In full and without alteration, write out the lines below.

─── GIVEN DATA

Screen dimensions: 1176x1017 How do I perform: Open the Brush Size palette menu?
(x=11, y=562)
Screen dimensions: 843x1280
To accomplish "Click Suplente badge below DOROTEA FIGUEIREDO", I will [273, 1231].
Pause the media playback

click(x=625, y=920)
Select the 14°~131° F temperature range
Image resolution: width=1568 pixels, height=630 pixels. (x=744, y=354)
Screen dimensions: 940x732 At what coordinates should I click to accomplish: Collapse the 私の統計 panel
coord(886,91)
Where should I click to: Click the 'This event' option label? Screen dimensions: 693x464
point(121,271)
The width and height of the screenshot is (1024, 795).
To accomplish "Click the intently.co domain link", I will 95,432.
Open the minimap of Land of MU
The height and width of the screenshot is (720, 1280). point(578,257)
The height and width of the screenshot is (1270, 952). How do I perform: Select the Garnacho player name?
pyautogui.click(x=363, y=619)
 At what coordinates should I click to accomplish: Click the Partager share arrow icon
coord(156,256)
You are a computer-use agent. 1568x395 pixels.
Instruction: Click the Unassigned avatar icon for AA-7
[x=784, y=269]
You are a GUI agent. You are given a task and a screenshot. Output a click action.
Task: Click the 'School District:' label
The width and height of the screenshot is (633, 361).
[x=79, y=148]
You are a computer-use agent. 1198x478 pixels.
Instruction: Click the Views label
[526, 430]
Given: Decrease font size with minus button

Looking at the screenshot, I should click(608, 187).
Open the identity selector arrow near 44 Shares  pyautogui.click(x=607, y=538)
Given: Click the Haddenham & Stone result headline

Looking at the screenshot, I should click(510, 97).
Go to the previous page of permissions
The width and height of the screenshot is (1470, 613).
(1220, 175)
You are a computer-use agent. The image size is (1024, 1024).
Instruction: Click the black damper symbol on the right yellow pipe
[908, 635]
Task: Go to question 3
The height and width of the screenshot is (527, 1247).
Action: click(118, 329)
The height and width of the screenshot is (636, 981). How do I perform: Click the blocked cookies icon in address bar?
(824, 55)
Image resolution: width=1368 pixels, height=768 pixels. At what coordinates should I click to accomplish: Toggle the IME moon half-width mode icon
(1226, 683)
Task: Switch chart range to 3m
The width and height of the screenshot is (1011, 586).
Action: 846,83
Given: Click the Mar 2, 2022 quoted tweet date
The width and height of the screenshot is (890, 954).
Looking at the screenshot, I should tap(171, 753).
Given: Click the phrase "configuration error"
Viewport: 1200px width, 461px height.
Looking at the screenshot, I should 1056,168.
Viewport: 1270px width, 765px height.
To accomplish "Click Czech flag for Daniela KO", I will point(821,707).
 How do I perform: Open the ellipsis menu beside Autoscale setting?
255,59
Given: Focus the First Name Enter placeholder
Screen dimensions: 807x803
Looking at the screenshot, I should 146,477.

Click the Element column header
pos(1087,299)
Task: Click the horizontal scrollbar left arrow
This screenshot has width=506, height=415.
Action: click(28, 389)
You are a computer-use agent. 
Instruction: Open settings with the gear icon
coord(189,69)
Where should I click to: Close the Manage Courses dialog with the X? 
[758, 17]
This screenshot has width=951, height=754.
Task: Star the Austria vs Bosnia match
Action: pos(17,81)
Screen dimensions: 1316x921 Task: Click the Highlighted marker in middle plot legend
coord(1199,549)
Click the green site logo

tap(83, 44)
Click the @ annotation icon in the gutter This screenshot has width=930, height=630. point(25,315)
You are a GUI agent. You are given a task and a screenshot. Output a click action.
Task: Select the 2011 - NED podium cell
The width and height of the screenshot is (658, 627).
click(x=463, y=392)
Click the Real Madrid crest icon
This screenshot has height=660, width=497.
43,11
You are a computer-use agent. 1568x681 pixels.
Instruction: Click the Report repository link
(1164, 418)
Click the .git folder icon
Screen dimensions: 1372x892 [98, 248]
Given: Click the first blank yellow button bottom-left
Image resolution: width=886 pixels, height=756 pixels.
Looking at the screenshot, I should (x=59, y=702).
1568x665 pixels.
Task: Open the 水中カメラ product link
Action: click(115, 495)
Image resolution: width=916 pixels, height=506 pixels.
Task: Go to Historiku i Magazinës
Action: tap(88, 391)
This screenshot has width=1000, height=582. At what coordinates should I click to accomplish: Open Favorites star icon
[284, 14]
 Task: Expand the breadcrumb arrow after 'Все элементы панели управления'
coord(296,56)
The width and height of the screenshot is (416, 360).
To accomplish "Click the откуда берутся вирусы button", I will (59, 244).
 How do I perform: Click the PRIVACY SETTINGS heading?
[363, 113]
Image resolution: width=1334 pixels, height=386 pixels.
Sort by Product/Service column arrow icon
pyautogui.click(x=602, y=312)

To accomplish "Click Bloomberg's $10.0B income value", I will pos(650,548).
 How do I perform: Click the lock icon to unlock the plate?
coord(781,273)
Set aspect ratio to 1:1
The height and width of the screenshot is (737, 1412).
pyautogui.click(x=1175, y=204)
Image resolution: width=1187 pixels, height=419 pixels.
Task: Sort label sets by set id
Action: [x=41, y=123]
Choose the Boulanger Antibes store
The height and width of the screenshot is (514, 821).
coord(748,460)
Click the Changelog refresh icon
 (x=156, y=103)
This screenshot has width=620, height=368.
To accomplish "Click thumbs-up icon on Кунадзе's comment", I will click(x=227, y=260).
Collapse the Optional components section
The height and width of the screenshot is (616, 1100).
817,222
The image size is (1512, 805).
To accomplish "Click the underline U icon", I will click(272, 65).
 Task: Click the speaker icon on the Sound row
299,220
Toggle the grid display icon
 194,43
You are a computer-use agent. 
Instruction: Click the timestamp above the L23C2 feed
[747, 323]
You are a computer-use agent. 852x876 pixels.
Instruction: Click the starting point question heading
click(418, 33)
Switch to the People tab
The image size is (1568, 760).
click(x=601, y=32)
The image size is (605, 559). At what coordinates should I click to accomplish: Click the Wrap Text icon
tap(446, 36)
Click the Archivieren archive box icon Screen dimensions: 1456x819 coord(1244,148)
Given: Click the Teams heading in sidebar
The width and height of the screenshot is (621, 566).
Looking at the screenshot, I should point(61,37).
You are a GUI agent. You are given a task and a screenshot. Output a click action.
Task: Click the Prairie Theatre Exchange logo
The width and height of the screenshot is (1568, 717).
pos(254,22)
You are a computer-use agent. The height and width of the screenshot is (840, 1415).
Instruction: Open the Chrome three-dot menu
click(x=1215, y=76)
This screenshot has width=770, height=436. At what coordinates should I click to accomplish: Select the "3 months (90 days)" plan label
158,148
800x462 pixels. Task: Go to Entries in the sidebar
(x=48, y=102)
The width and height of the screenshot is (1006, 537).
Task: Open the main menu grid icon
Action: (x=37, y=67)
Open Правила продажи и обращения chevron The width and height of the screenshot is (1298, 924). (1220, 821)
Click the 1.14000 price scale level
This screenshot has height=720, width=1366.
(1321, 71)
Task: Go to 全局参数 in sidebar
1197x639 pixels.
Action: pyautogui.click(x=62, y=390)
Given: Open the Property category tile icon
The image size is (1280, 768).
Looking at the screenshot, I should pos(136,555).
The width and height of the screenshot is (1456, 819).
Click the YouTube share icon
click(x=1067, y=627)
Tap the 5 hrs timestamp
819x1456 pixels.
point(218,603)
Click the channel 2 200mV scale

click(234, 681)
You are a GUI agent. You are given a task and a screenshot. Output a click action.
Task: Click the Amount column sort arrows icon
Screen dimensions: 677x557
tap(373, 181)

──────

◆ **OUTPUT FOR THIS EXERCISE**:
Screen dimensions: 1176x1017 How do I perform: Open the Brush Size palette menu?
(x=11, y=562)
Screen dimensions: 843x1280
To accomplish "Click Suplente badge below DOROTEA FIGUEIREDO", I will [273, 1231].
Pause the media playback

click(x=625, y=920)
Select the 14°~131° F temperature range
Image resolution: width=1568 pixels, height=630 pixels. (x=744, y=354)
Screen dimensions: 940x732 At what coordinates should I click to accomplish: Collapse the 私の統計 panel
coord(886,91)
Where should I click to: Click the 'This event' option label? Screen dimensions: 693x464
point(121,271)
The width and height of the screenshot is (1024, 795).
To accomplish "Click the intently.co domain link", I will 95,432.
Open the minimap of Land of MU
The height and width of the screenshot is (720, 1280). point(578,257)
The height and width of the screenshot is (1270, 952). How do I perform: Select the Garnacho player name?
pyautogui.click(x=363, y=619)
 At what coordinates should I click to accomplish: Click the Partager share arrow icon
coord(156,256)
You are a computer-use agent. 1568x395 pixels.
Instruction: Click the Unassigned avatar icon for AA-7
[x=784, y=269]
You are a GUI agent. You are given a task and a screenshot. Output a click action.
Task: Click the 'School District:' label
The width and height of the screenshot is (633, 361).
[x=79, y=148]
You are a computer-use agent. 1198x478 pixels.
Instruction: Click the Views label
[526, 430]
Given: Decrease font size with minus button

Looking at the screenshot, I should click(608, 187).
Open the identity selector arrow near 44 Shares  pyautogui.click(x=607, y=538)
Given: Click the Haddenham & Stone result headline

Looking at the screenshot, I should click(510, 97).
Go to the previous page of permissions
The width and height of the screenshot is (1470, 613).
(1220, 175)
You are a computer-use agent. The image size is (1024, 1024).
Instruction: Click the black damper symbol on the right yellow pipe
[908, 635]
Task: Go to question 3
The height and width of the screenshot is (527, 1247).
Action: click(118, 329)
The height and width of the screenshot is (636, 981). How do I perform: Click the blocked cookies icon in address bar?
(824, 55)
Image resolution: width=1368 pixels, height=768 pixels. At what coordinates should I click to accomplish: Toggle the IME moon half-width mode icon
(1226, 683)
Task: Switch chart range to 3m
The width and height of the screenshot is (1011, 586).
Action: 846,83
Given: Click the Mar 2, 2022 quoted tweet date
The width and height of the screenshot is (890, 954).
Looking at the screenshot, I should tap(171, 753).
Given: Click the phrase "configuration error"
Viewport: 1200px width, 461px height.
Looking at the screenshot, I should 1056,168.
Viewport: 1270px width, 765px height.
To accomplish "Click Czech flag for Daniela KO", I will point(821,707).
 How do I perform: Open the ellipsis menu beside Autoscale setting?
255,59
Given: Focus the First Name Enter placeholder
Screen dimensions: 807x803
Looking at the screenshot, I should 146,477.

Click the Element column header
pos(1087,299)
Task: Click the horizontal scrollbar left arrow
This screenshot has width=506, height=415.
Action: click(28, 389)
You are a computer-use agent. 
Instruction: Open settings with the gear icon
coord(189,69)
Where should I click to: Close the Manage Courses dialog with the X? 
[758, 17]
This screenshot has width=951, height=754.
Task: Star the Austria vs Bosnia match
Action: pos(17,81)
Screen dimensions: 1316x921 Task: Click the Highlighted marker in middle plot legend
coord(1199,549)
Click the green site logo

tap(83, 44)
Click the @ annotation icon in the gutter This screenshot has width=930, height=630. point(25,315)
You are a GUI agent. You are given a task and a screenshot. Output a click action.
Task: Select the 2011 - NED podium cell
The width and height of the screenshot is (658, 627).
click(x=463, y=392)
Click the Real Madrid crest icon
This screenshot has height=660, width=497.
43,11
You are a computer-use agent. 1568x681 pixels.
Instruction: Click the Report repository link
(1164, 418)
Click the .git folder icon
Screen dimensions: 1372x892 [98, 248]
Given: Click the first blank yellow button bottom-left
Image resolution: width=886 pixels, height=756 pixels.
Looking at the screenshot, I should (x=59, y=702).
1568x665 pixels.
Task: Open the 水中カメラ product link
Action: click(115, 495)
Image resolution: width=916 pixels, height=506 pixels.
Task: Go to Historiku i Magazinës
Action: tap(88, 391)
This screenshot has width=1000, height=582. At what coordinates should I click to accomplish: Open Favorites star icon
[284, 14]
 Task: Expand the breadcrumb arrow after 'Все элементы панели управления'
coord(296,56)
The width and height of the screenshot is (416, 360).
To accomplish "Click the откуда берутся вирусы button", I will (59, 244).
 How do I perform: Click the PRIVACY SETTINGS heading?
[363, 113]
Image resolution: width=1334 pixels, height=386 pixels.
Sort by Product/Service column arrow icon
pyautogui.click(x=602, y=312)

To accomplish "Click Bloomberg's $10.0B income value", I will pos(650,548).
 How do I perform: Click the lock icon to unlock the plate?
coord(781,273)
Set aspect ratio to 1:1
The height and width of the screenshot is (737, 1412).
pyautogui.click(x=1175, y=204)
Image resolution: width=1187 pixels, height=419 pixels.
Task: Sort label sets by set id
Action: [x=41, y=123]
Choose the Boulanger Antibes store
The height and width of the screenshot is (514, 821).
coord(748,460)
Click the Changelog refresh icon
 (x=156, y=103)
This screenshot has width=620, height=368.
To accomplish "Click thumbs-up icon on Кунадзе's comment", I will click(x=227, y=260).
Collapse the Optional components section
The height and width of the screenshot is (616, 1100).
817,222
The image size is (1512, 805).
To accomplish "Click the underline U icon", I will click(272, 65).
 Task: Click the speaker icon on the Sound row
299,220
Toggle the grid display icon
 194,43
You are a computer-use agent. 
Instruction: Click the timestamp above the L23C2 feed
[747, 323]
You are a computer-use agent. 852x876 pixels.
Instruction: Click the starting point question heading
click(418, 33)
Switch to the People tab
The image size is (1568, 760).
click(x=601, y=32)
The image size is (605, 559). At what coordinates should I click to accomplish: Click the Wrap Text icon
tap(446, 36)
Click the Archivieren archive box icon Screen dimensions: 1456x819 coord(1244,148)
Given: Click the Teams heading in sidebar
The width and height of the screenshot is (621, 566).
Looking at the screenshot, I should point(61,37).
You are a GUI agent. You are given a task and a screenshot. Output a click action.
Task: Click the Prairie Theatre Exchange logo
The width and height of the screenshot is (1568, 717).
pos(254,22)
You are a computer-use agent. The height and width of the screenshot is (840, 1415).
Instruction: Open the Chrome three-dot menu
click(x=1215, y=76)
This screenshot has width=770, height=436. At what coordinates should I click to accomplish: Select the "3 months (90 days)" plan label
158,148
800x462 pixels. Task: Go to Entries in the sidebar
(x=48, y=102)
The width and height of the screenshot is (1006, 537).
Task: Open the main menu grid icon
Action: (x=37, y=67)
Open Правила продажи и обращения chevron The width and height of the screenshot is (1298, 924). (1220, 821)
Click the 1.14000 price scale level
This screenshot has height=720, width=1366.
(1321, 71)
Task: Go to 全局参数 in sidebar
1197x639 pixels.
Action: pyautogui.click(x=62, y=390)
Given: Open the Property category tile icon
The image size is (1280, 768).
Looking at the screenshot, I should pos(136,555).
The width and height of the screenshot is (1456, 819).
Click the YouTube share icon
click(x=1067, y=627)
Tap the 5 hrs timestamp
819x1456 pixels.
point(218,603)
Click the channel 2 200mV scale

click(234, 681)
You are a GUI agent. You are given a task and a screenshot. Output a click action.
Task: Click the Amount column sort arrows icon
Screen dimensions: 677x557
tap(373, 181)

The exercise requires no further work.